Stinging jellyfish are an obsession that threatens marine life in several regions around the world, and jellyfish stings are a great threat to vacationers in coastal areas, as well as causing tremendous economic damage.

In a new study prepared by a team of several Chinese research institutes, and details of which were published in the journal "Research Research" on June 19, the researchers succeeded in analyzing this deadly poison of the giant jellyfish.

Researchers have discovered an incredibly complex mixture of over 200 toxins associated with the jellyfish sting, each of which can target specific organs or damage many systems of the human body.

Nomori is known

The giant jellyfish known as "Namura" is one of the largest species of jellyfish in the world, and it bites hundreds of thousands of swimmers every year.

The lamp is known scientifically as "Nemopilema nomurai", and the genus Nomori is from the root-mouthed family, which is a group of animals from the Congolese group.

And the jellyfish "Namura" is characterized by a huge ability to grow, and weighs more than 204 kilograms, which is a dangerous type of jellyfish that bites a large number of victims and causes many deaths annually.

Injuries caused by the "Namora" sting include blood vessels congestion in the heart, dissolution of blood vessels, liver cell death, changes in the kidneys, and inflammation of the lungs.

As for the poison "Namura" it is a complex mixture of proteins, and previous studies have identified hundreds of toxins (toxins) in this dreadful mixture.

Scientists are not sure what makes him fatal. When the sting occurs, his poison causes immediate and severe pain, followed by redness and swelling, and in rare cases, bites can lead to severe injury or even end in death.

The killer part

In this new study, the researchers isolated the killer part of "Namura" by cutting and freezing hooks removed directly from the living giant jellyfish, and centrifuges were used to collect stinging cells, which are specialized cells that contain poison.

The researchers extracted the toxin proteins very carefully, then separated them into different groups, and injected each of these proteins into the mice.

By deciphering the genomic sequence, the transcriptome (the complete set of transcribers in an organism that reflects the expression of genes at a specific time), and the identification of proteins (the comprehensive study of all types of proteins), scientists have been able to discover the major deadly toxins of the giant jellyfish.

Their results shed light on a group of 13 toxin-like proteins, some of which target cell membranes, some of which target potassium channels, and affect blood clotting.
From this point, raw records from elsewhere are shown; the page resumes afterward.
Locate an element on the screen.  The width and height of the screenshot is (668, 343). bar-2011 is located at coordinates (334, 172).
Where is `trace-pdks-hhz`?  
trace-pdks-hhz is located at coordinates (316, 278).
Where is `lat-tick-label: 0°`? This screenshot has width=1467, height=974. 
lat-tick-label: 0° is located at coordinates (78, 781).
After analyzing the dead mice, the researchers found that pulmonary infection and "edema" were the most likely cause of death, which is consistent with forensic reports, as the results of toxicology were consistent with the clinical symptoms of patients who died after the "Namura" sting.
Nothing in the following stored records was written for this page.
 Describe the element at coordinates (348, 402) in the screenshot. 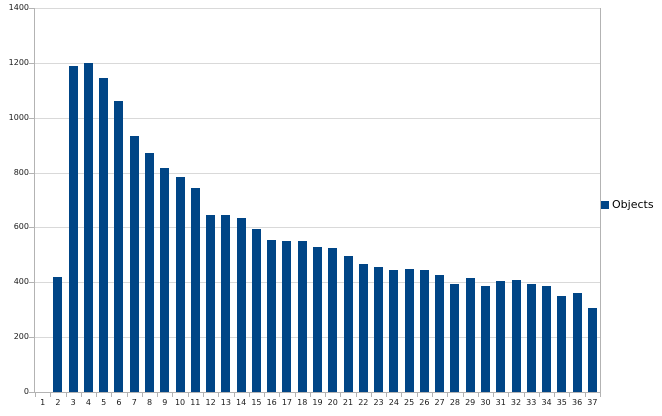

I see `x-tick-label: 21` at that location.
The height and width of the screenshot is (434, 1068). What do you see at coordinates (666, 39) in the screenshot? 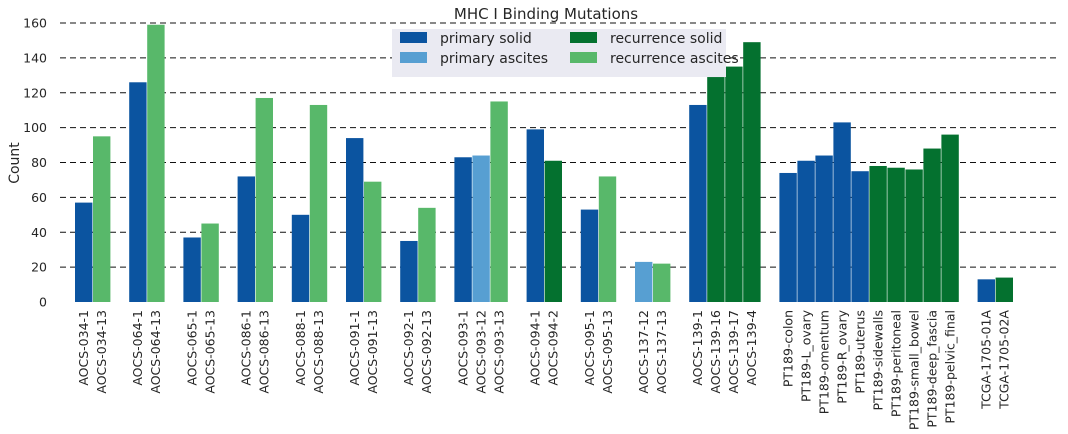
I see `legend-label: recurrence solid` at bounding box center [666, 39].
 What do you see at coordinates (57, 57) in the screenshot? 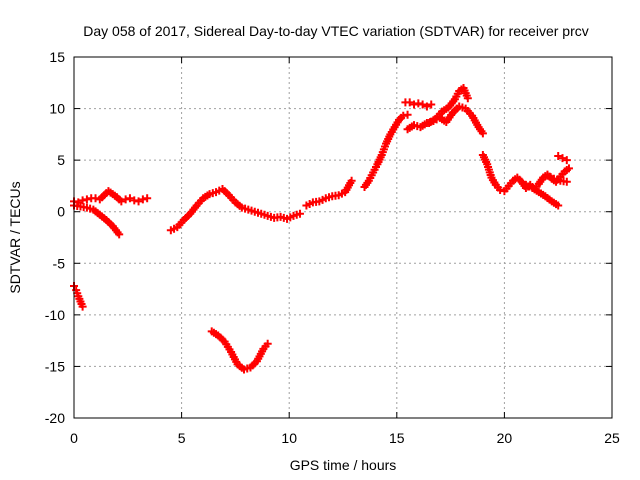
I see `y-tick-label: 15` at bounding box center [57, 57].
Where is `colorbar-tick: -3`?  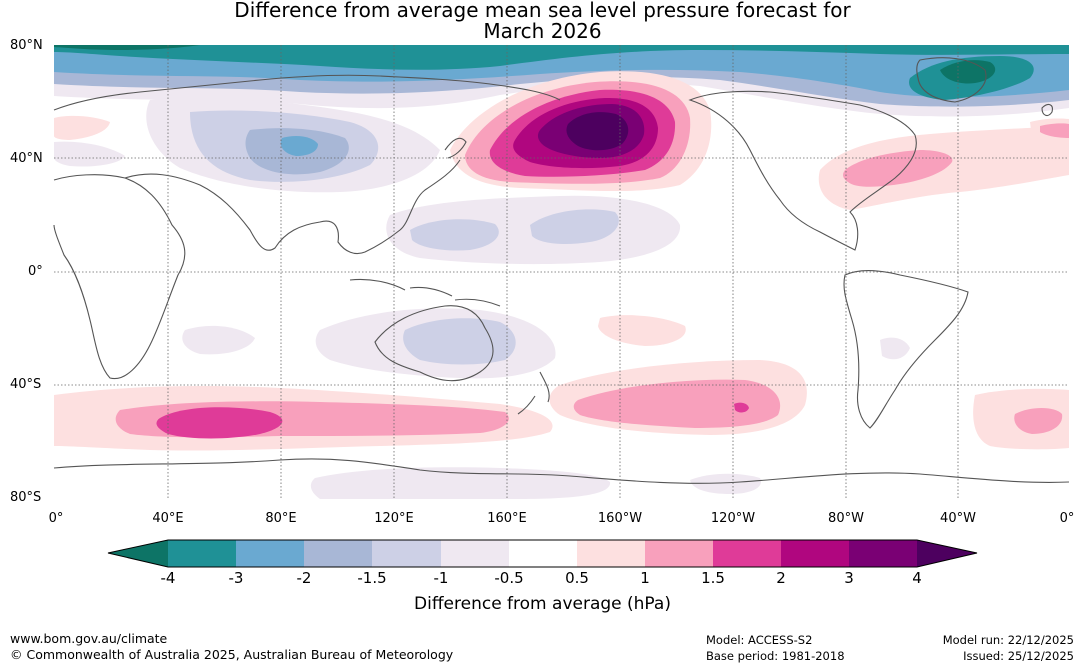
colorbar-tick: -3 is located at coordinates (236, 578).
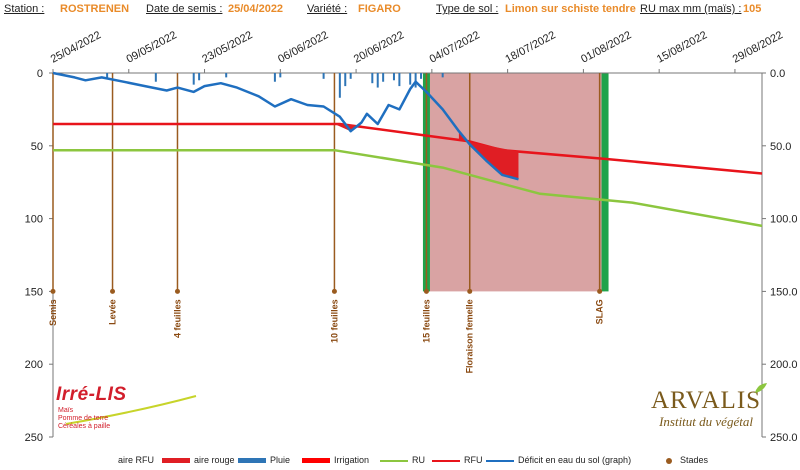  Describe the element at coordinates (152, 47) in the screenshot. I see `x-tick-label: 09/05/2022` at that location.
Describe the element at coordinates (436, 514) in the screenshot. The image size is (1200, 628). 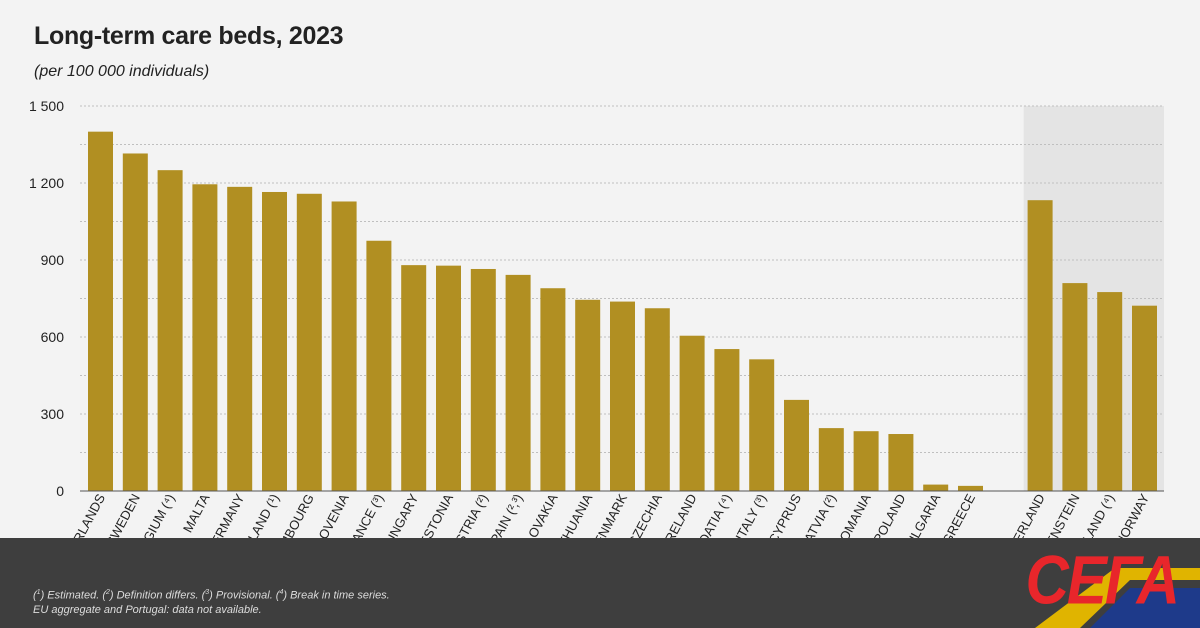
I see `x-tick-label: ESTONIA` at that location.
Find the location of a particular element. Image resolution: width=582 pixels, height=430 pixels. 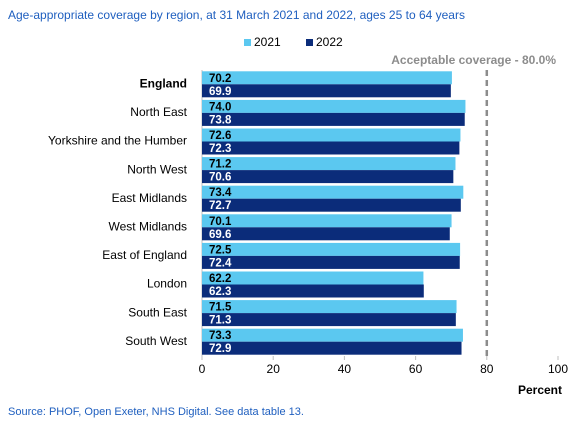

value-label: 73.8 is located at coordinates (220, 120).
to Edema is swelling give rise to by excess fluid trapped in the tissues of the body. They are more noticeable in the hands, arms, feet, ankles, and legs.
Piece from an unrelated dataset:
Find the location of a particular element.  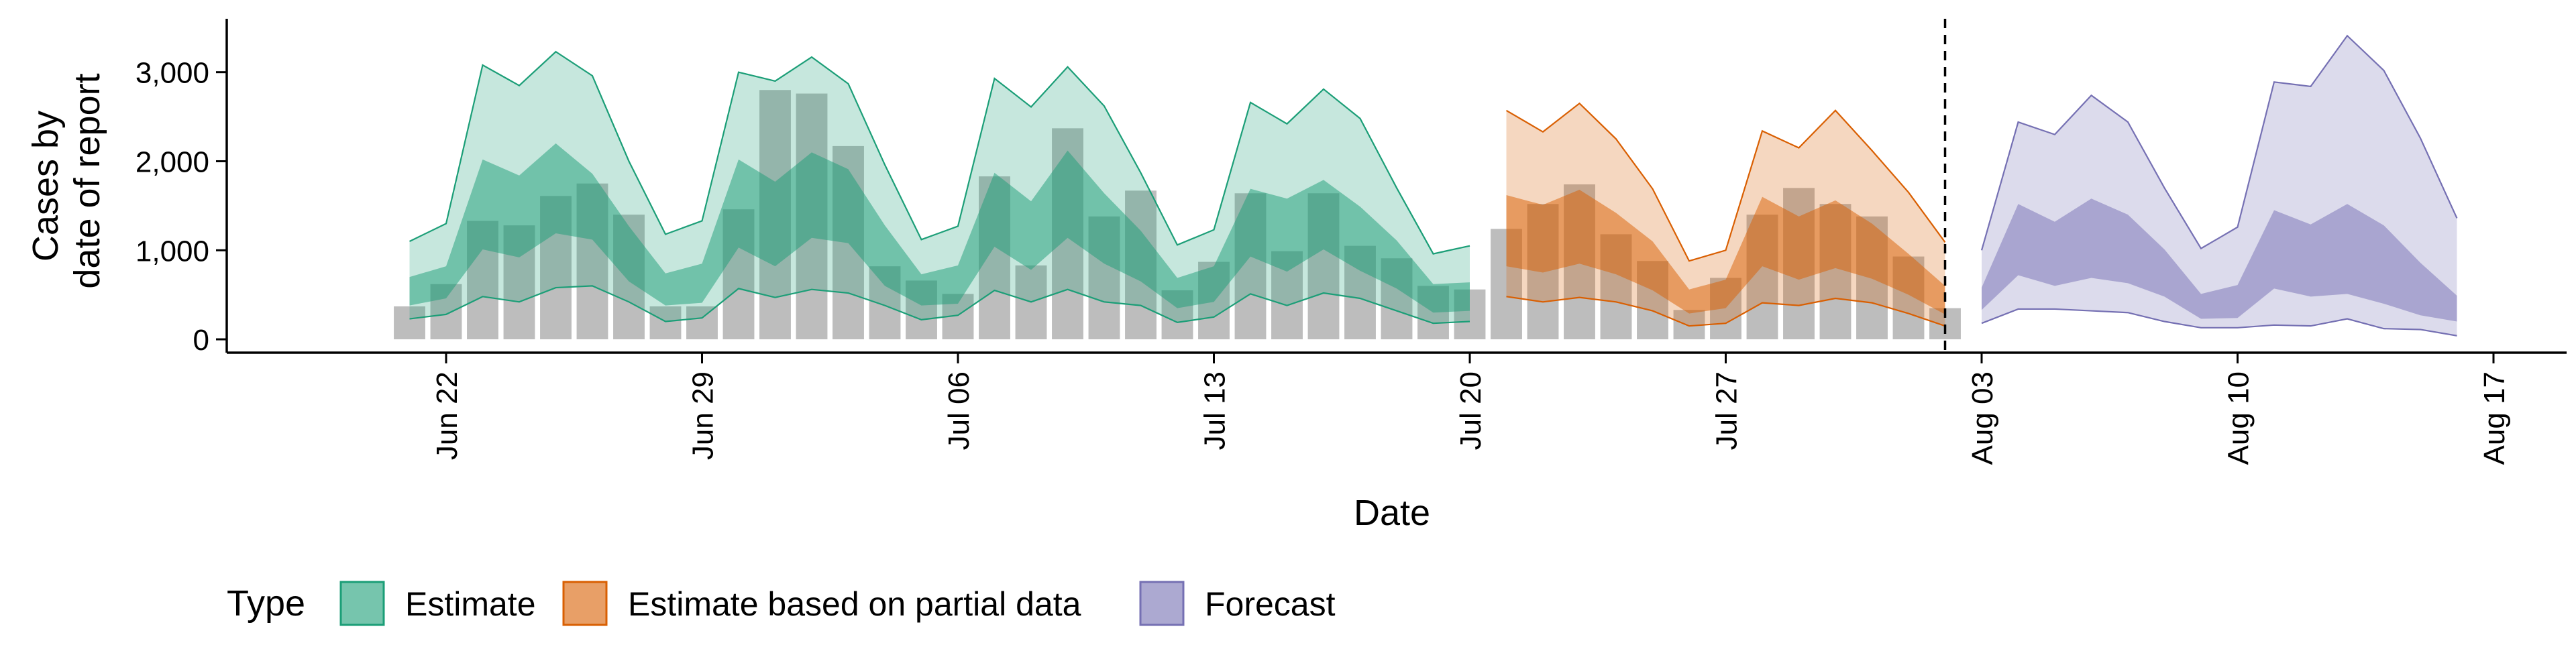

forecast-inner-band is located at coordinates (2219, 260).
The results revealed that the target toxins played very important roles in the deadly effect of the bite, however researchers acknowledge that it is difficult to say with certainty how each of these individual toxins actually kills animals, indicating that toxinemia may be involved synergistically in this effect.

The toxin, toxin, or toxin is a protein bio-toxin that some organisms make from plants and animals such as castor seed toxin (ricin) or whooping cough toxin.

A very important step

In the end, we still don't know what makes the poison of this creature so dangerous and deadly for some people, but we're getting close to finding the really deadly ingredient.

The results of this study enhance understanding of the deadly effect caused by the jellyfish sting. A better understanding of this toxin mixture may help us in developing an antidote to this sting, but we will first need to explore why these toxins pose a deadly danger to humans.

This step will be very important for developing medications to treat giant jellyfish sting in the near future.